Medical research institute in Pittsburgh, Pennsylvania

McGowan Institute for Regenerative Medicine is a medical research institute which is a partnership between the University of Pittsburgh and the University of Pittsburgh Medical Center and is located in Pittsburgh, Pennsylvania, United States. It is directed by Professor Chandan K Sen.

== History ==

In 1992, the McGowan Center for Artificial Organ Development was established through a gift from William G. McGowan, founder and chairman of MCI Communications. McGowan experienced a heart attack in 1986, resulting in his receiving a heart transplant in 1987, at the University of Pittsburgh Medical Center. In 1990, William and Sue Gin McGowan donated $1 million to fund a center devoted to the studying artificial organ replacement. The McGowan Center for Artificial Organ Development was established in 1992.

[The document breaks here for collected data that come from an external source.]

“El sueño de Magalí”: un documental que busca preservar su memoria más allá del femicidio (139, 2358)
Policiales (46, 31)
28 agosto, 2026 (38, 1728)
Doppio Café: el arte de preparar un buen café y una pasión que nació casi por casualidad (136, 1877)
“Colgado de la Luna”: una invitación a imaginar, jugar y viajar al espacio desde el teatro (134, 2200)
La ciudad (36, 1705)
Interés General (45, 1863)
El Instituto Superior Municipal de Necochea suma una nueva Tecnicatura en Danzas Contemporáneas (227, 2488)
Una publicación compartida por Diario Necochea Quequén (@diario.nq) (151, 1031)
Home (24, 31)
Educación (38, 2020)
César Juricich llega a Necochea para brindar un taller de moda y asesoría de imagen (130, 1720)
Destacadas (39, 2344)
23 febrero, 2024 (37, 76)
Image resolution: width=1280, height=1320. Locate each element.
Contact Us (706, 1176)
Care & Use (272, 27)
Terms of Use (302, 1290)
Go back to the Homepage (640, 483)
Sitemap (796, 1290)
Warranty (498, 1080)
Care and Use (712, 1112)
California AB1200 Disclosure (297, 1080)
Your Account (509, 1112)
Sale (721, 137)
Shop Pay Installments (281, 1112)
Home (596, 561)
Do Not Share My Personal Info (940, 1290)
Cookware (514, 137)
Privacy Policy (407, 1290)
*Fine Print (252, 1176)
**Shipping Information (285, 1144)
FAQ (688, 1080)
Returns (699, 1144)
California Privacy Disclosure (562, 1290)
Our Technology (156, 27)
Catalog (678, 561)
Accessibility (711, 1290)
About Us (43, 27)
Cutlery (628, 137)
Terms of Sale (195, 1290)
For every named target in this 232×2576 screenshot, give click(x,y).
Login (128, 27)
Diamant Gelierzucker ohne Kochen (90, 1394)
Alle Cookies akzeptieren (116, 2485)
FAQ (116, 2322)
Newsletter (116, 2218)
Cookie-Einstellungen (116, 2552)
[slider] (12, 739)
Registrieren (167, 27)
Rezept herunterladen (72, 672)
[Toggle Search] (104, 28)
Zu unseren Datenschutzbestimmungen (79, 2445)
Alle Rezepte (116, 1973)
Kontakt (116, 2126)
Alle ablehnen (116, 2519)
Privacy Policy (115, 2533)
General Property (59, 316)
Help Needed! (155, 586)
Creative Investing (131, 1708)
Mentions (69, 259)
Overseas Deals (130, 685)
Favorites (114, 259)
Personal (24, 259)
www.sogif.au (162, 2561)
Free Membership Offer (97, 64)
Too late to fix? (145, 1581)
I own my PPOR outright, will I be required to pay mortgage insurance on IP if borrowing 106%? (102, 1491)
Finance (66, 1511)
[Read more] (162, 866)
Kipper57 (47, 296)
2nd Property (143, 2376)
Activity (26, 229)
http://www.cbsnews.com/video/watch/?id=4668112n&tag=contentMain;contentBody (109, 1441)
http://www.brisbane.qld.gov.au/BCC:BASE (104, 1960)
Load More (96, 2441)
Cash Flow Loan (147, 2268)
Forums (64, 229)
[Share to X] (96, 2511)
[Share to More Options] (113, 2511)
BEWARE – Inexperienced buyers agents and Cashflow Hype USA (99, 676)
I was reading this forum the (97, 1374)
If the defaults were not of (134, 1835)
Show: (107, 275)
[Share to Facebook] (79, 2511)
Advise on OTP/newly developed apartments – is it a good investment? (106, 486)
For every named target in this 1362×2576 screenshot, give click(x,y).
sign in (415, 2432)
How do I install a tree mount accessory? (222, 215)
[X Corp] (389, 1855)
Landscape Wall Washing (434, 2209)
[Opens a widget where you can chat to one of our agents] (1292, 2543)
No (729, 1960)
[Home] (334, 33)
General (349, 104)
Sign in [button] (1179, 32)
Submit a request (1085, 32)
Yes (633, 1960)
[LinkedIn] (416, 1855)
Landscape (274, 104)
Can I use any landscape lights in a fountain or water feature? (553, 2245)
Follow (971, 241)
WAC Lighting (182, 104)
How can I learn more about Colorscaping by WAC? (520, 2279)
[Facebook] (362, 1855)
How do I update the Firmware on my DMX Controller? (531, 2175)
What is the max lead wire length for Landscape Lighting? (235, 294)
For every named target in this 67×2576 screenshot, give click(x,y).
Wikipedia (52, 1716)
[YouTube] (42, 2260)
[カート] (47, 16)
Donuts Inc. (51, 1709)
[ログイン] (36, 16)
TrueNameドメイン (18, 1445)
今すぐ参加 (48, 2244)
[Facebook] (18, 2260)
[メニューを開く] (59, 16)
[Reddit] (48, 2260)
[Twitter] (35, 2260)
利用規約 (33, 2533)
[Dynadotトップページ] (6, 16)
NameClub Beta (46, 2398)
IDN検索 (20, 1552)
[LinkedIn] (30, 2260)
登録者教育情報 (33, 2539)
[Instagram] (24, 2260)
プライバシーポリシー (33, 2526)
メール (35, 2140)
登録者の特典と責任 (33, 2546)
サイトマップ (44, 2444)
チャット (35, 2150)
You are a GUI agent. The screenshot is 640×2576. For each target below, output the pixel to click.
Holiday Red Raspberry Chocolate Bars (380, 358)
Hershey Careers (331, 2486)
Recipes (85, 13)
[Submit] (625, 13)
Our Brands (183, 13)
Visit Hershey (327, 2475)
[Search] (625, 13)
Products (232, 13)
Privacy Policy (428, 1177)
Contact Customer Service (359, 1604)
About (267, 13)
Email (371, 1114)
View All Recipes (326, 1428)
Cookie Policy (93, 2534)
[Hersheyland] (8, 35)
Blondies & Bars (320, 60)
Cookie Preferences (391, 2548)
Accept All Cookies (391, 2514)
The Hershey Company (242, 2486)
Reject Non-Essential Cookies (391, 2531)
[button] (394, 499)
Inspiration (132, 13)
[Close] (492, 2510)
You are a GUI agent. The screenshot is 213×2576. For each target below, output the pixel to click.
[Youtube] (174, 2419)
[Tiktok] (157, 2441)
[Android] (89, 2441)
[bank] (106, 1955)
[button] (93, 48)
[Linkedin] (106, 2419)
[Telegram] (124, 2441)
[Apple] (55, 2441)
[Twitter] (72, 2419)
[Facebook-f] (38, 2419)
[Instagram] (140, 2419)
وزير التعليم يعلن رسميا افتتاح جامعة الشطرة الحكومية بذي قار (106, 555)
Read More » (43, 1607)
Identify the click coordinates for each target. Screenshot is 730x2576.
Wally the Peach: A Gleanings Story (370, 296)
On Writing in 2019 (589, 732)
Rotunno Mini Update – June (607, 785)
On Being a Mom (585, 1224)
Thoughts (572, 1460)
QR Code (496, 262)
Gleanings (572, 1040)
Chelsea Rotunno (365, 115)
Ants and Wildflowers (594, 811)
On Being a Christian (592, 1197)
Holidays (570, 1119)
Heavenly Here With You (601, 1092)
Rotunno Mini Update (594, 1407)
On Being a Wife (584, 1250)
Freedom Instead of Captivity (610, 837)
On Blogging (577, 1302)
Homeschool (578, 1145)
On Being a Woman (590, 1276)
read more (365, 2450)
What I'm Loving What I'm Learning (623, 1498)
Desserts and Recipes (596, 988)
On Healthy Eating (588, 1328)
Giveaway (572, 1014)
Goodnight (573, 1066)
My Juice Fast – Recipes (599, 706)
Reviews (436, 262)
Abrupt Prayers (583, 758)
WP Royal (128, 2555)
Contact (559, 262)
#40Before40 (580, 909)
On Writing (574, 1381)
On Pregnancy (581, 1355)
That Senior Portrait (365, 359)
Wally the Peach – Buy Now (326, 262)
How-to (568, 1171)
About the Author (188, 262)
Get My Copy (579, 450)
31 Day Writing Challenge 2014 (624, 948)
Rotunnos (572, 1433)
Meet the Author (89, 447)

The McGowan Institute was formed in 2001 by consolidating the artificial organ and medical device research of the faculty affiliated with the McGowan Center with research related to tissue engineering and cell-based therapies. McGowan Institute works on tissue and organ insufficiency through tissue engineering, cell-based therapies, and medical devices and artificial organs, with an emphasis on translating the research findings of McGowan Institute affiliated faculty into clinical use.

== Current Program ==

The McGowan Institute works to address tissue and organ insufficiency through tissue engineering, cell-based therapies, and medical devices, and artificial organs, with an emphasis on translating the research findings of McGowan Institute affiliated faculty into clinical use. McGowan Institute is:

- Developing and delivering therapies that reestablish tissue and organ function;
- Creating and sharing regenerative medicine educational activities, training, and publications; and,
- Supporting and furthering the commercialization of technologies in regenerative medicine.